From 1911 to 1934, Edward Aston held the title of 'Britain's Strongest Man' and judging by this picture, it's not hard to see why. One of Aston's "Secrets" was to pay particular attention to strengthening the grip and forearm. He employed a number of different exercises to build his hand strength but one of his favorites was to do one-arm timed hangs from a climbing rope.

Gotch vs. Hackenschmidt

The greatest pro wrestling match ever held is undoubtedly on April 3rd, 1908 when the Frank Gotch and George "The Russian Lion" Hackenschmidt stepped in the ring to face each other after years of build-up. The undefeated Hackenschmidt was favored to win but after two hours of grappling, he finally submitted to an ankle lock by the American Champion Gotch. The match took place at Chicago's Dexter Park Pavilion. The referee (middle, above) was Ed Smith.

Gotch and Hacenschmidt would face each other once again on September 4, 1911, this time at Comiskey Park stadium in front of 30,000 fans. Gotch won the rematch in two straight falls and would go on to hold the heavyweight title until he retired in 1913.
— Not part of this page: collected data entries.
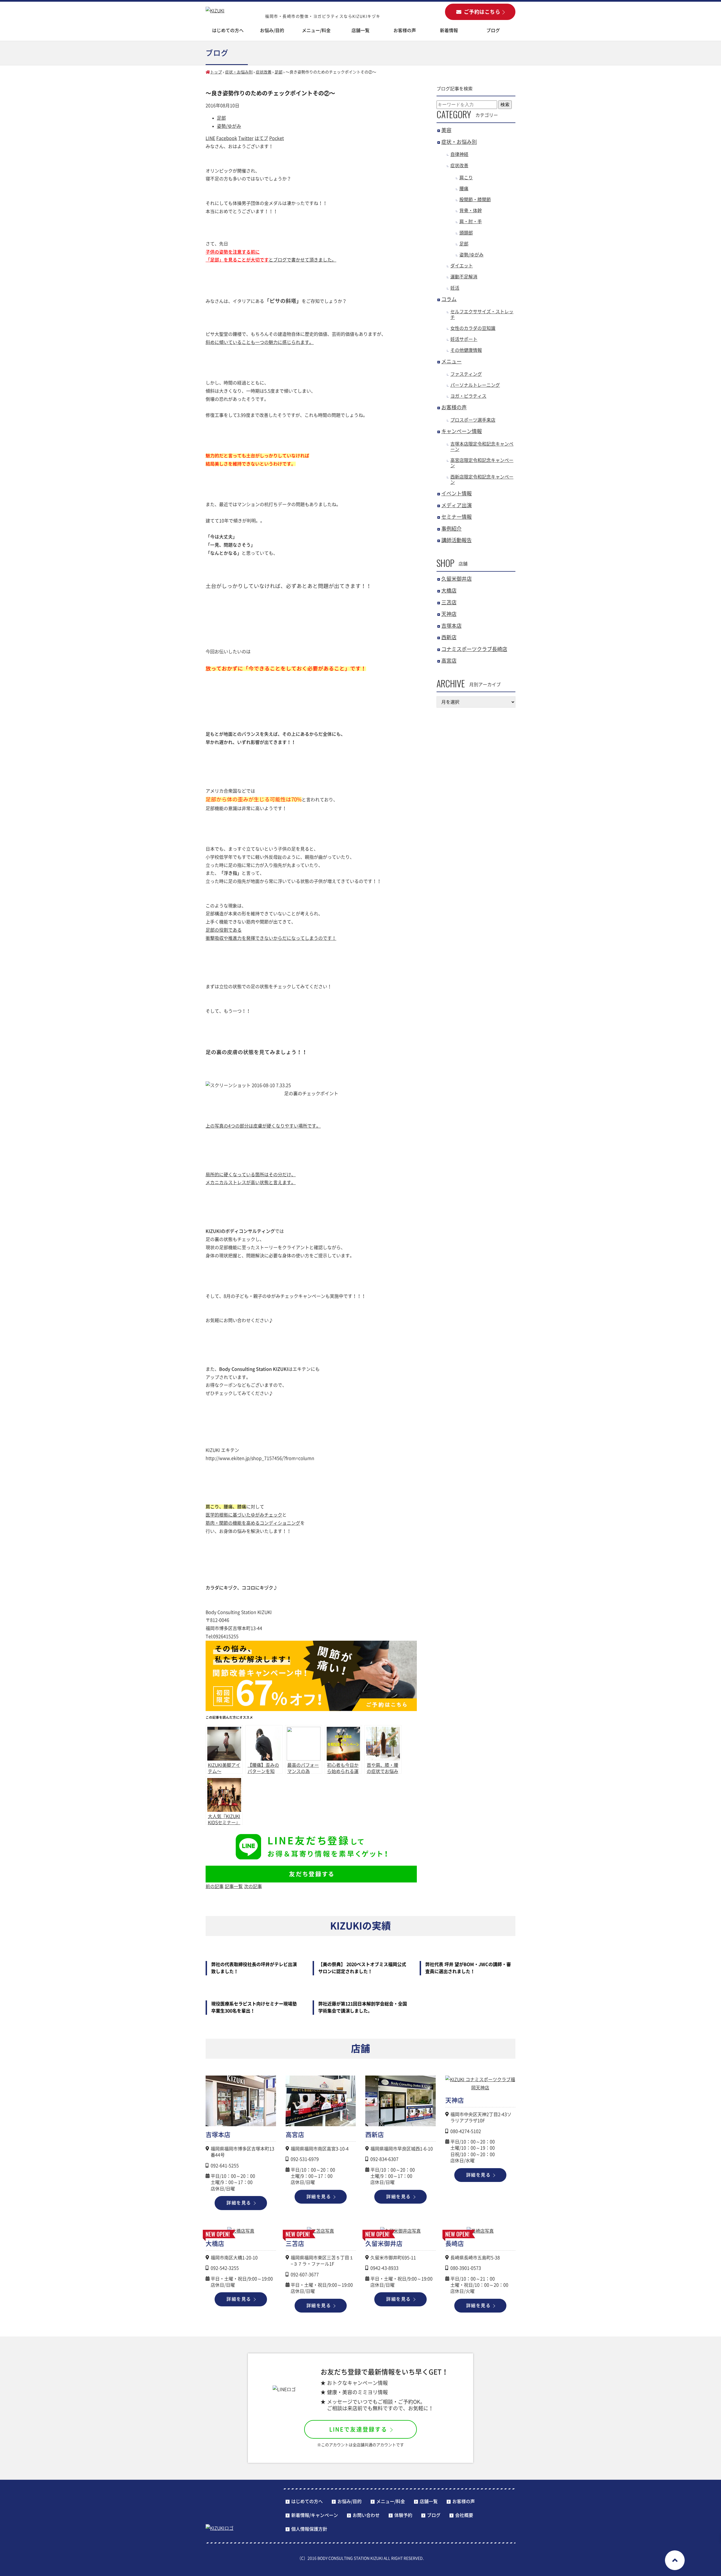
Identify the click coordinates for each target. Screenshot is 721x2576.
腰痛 (463, 188)
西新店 (449, 637)
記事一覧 (234, 1886)
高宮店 (449, 660)
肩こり (466, 177)
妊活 (454, 288)
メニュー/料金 (316, 30)
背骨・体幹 (470, 210)
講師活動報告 (456, 540)
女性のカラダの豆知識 (472, 328)
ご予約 (482, 11)
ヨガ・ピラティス (468, 396)
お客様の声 (404, 30)
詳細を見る (238, 2203)
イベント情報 (456, 493)
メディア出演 (456, 505)
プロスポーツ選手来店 (472, 420)
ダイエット (461, 265)
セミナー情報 (456, 516)
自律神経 (459, 154)
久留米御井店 (456, 578)
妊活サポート (463, 339)
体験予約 (403, 2515)
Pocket (276, 138)
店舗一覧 (429, 2501)
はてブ (261, 138)
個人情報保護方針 (309, 2529)
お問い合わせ (366, 2515)
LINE (210, 138)
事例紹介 (451, 528)
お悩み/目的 (349, 2501)
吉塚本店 (451, 625)
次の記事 (253, 1886)
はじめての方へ (228, 30)
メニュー (451, 361)
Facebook (226, 138)
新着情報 (449, 30)
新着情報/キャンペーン (314, 2515)
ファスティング (466, 374)
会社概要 (464, 2515)
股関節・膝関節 (475, 199)
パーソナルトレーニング (475, 385)
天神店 (449, 613)
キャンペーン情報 (461, 431)
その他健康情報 (466, 350)
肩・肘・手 (470, 221)
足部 (278, 72)
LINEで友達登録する (358, 2429)
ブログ (493, 30)
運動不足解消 (463, 276)
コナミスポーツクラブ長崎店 (474, 649)
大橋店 (449, 590)
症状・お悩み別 (239, 72)
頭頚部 (466, 233)
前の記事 (215, 1886)
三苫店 (449, 602)
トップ (216, 72)
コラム (449, 299)
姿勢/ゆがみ (229, 126)
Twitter (245, 138)
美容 (446, 130)
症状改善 (264, 72)
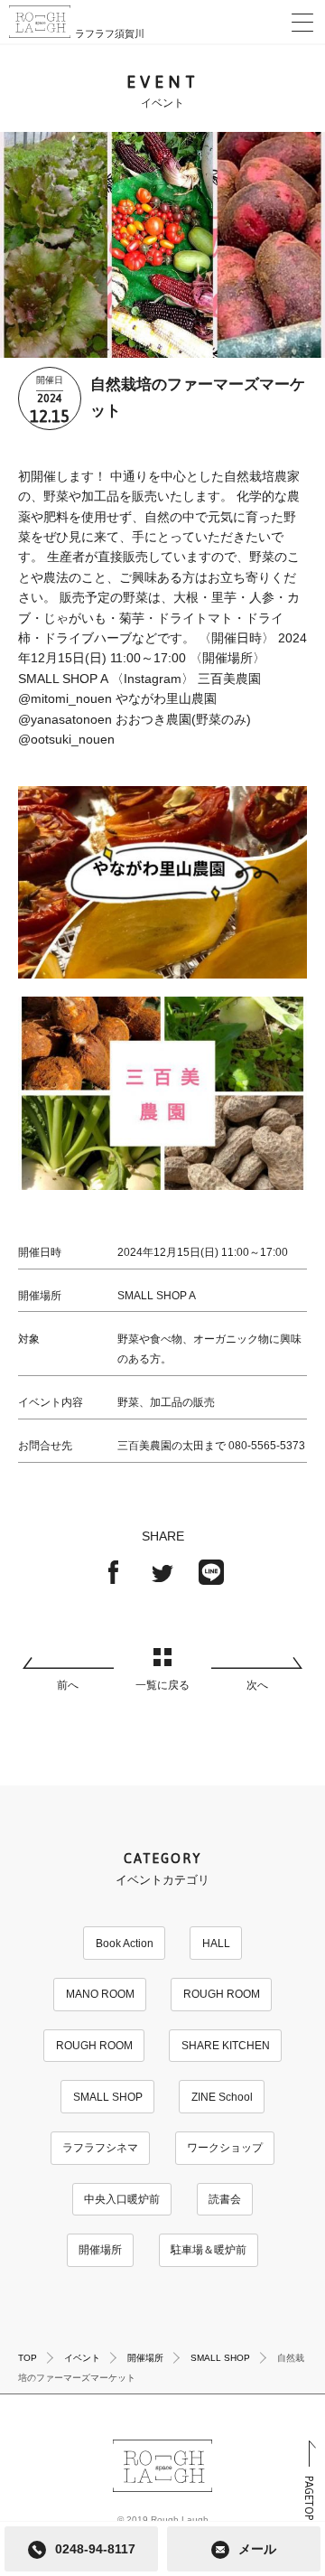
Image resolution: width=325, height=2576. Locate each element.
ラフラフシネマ (100, 2147)
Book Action (124, 1943)
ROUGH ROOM (221, 1994)
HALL (216, 1943)
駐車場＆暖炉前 (208, 2249)
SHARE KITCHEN (225, 2045)
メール (257, 2549)
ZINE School (222, 2097)
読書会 (225, 2199)
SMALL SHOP (108, 2097)
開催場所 (100, 2249)
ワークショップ (225, 2147)
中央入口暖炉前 (122, 2199)
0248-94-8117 (95, 2549)
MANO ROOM (100, 1994)
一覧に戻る (162, 1685)
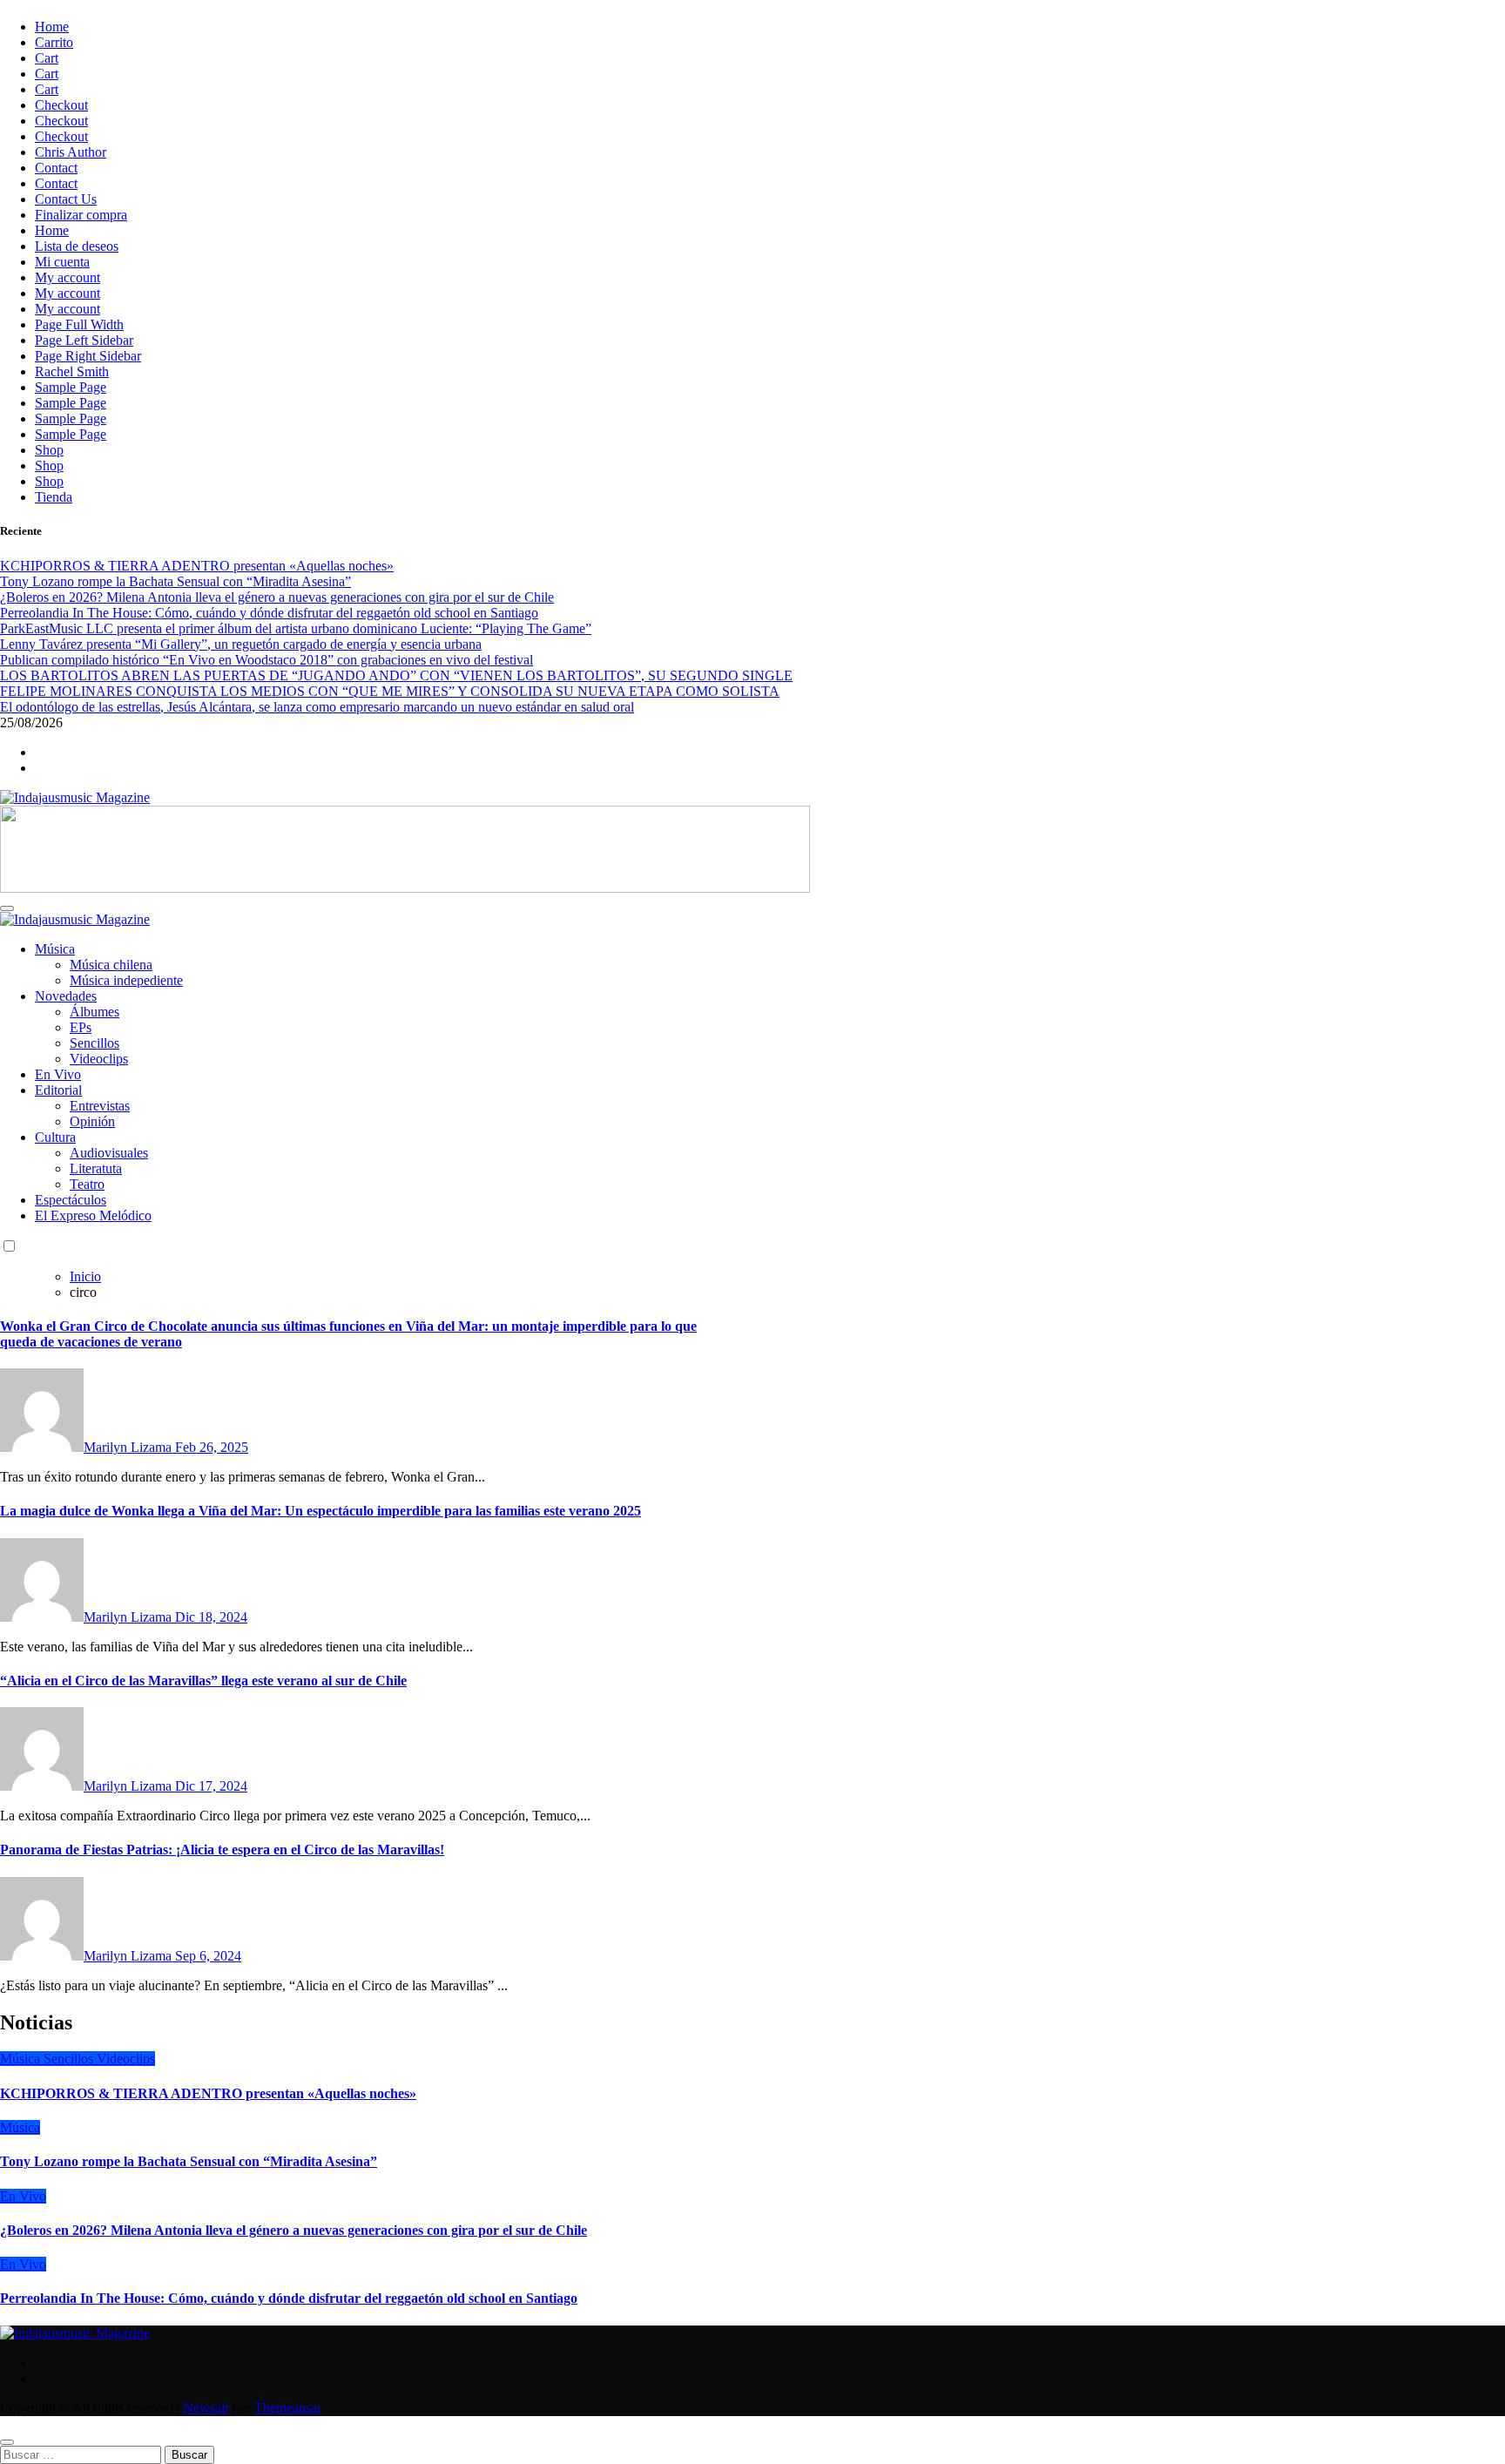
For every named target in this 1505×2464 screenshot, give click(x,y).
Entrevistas (100, 1105)
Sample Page (70, 387)
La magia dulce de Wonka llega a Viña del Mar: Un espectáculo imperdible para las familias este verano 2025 (320, 1510)
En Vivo (58, 1074)
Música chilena (111, 964)
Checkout (61, 105)
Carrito (54, 42)
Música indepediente (126, 980)
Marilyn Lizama (129, 1447)
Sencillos (94, 1043)
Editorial (58, 1090)
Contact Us (66, 199)
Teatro (87, 1184)
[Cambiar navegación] (7, 908)
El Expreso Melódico (93, 1215)
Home (52, 26)
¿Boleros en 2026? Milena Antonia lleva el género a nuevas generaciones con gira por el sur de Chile (293, 2230)
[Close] (7, 2442)
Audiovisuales (109, 1152)
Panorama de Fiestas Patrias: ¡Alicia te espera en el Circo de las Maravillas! (222, 1849)
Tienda (53, 496)
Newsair (206, 2407)
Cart (46, 58)
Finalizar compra (81, 214)
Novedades (66, 996)
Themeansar (287, 2407)
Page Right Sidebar (88, 355)
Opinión (92, 1121)
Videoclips (99, 1058)
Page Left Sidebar (84, 340)
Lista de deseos (76, 246)
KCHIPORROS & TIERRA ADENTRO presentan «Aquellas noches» (208, 2093)
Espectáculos (70, 1199)
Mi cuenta (62, 261)
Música (55, 949)
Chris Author (70, 152)
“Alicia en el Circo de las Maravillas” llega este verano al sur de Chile (203, 1680)
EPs (80, 1027)
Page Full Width (79, 324)
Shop (49, 449)
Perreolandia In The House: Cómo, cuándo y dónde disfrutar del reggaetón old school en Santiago (288, 2298)
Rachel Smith (72, 371)
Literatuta (96, 1168)
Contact (56, 167)
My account (67, 277)
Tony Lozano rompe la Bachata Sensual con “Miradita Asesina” (188, 2161)
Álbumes (94, 1011)
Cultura (55, 1137)
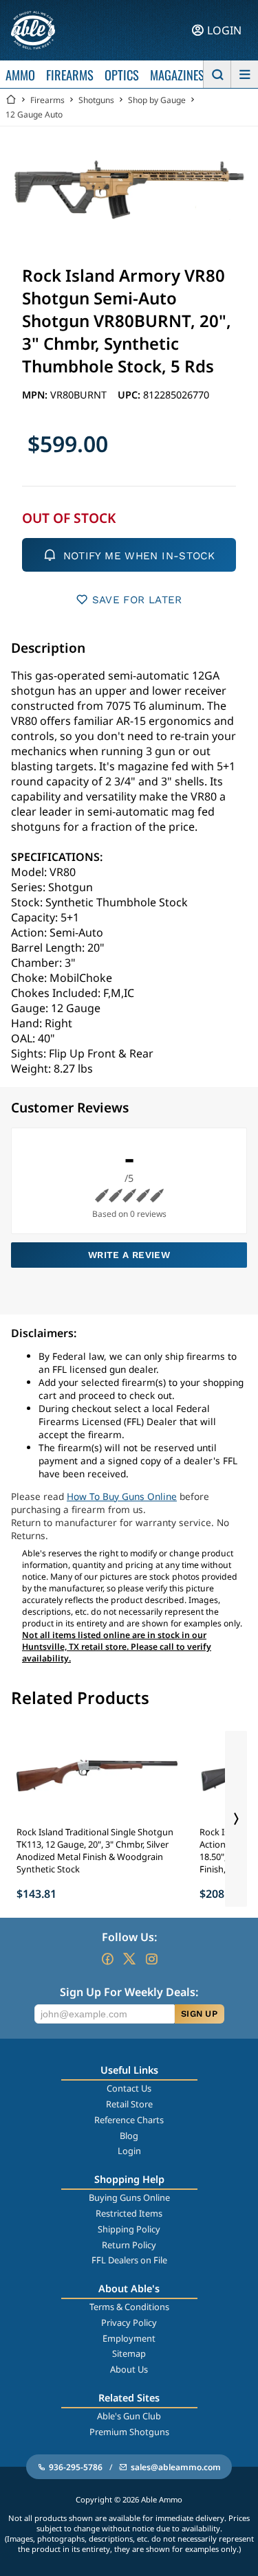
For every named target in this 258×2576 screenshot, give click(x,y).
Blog (129, 2135)
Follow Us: (129, 1937)
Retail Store (129, 2104)
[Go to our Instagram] (151, 1959)
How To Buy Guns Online (122, 1496)
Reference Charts (129, 2120)
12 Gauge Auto (34, 114)
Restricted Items (129, 2213)
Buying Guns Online (129, 2197)
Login (129, 2150)
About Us (129, 2369)
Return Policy (129, 2245)
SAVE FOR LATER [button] (137, 600)
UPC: (130, 394)
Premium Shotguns (129, 2432)
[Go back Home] (11, 100)
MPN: (36, 394)
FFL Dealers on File (129, 2260)
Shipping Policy (129, 2229)
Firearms (47, 100)
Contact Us (129, 2088)
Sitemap (129, 2353)
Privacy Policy (129, 2322)
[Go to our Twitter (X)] (129, 1959)
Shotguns (96, 100)
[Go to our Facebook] (107, 1959)
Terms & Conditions (129, 2306)
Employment (129, 2338)
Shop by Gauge (157, 100)
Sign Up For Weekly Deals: (129, 1992)
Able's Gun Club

The 13th National Japan Athletic Meet

Each year, Japan holds a country-wide Sport festival which takes place in three stages: skating and hockey taking place in January, skiing in February and the main tournament taking place in September/October. The above was a commemorative envelope for the weightlifting event created for the 13th edition of the National Sport Festival which began on October 19, 1958. The location of the event changes each year and the 1958 edition took place in the Toyama prefectures. Unfortunately this lifter's name was not listed but it may be Shigeo Kogure.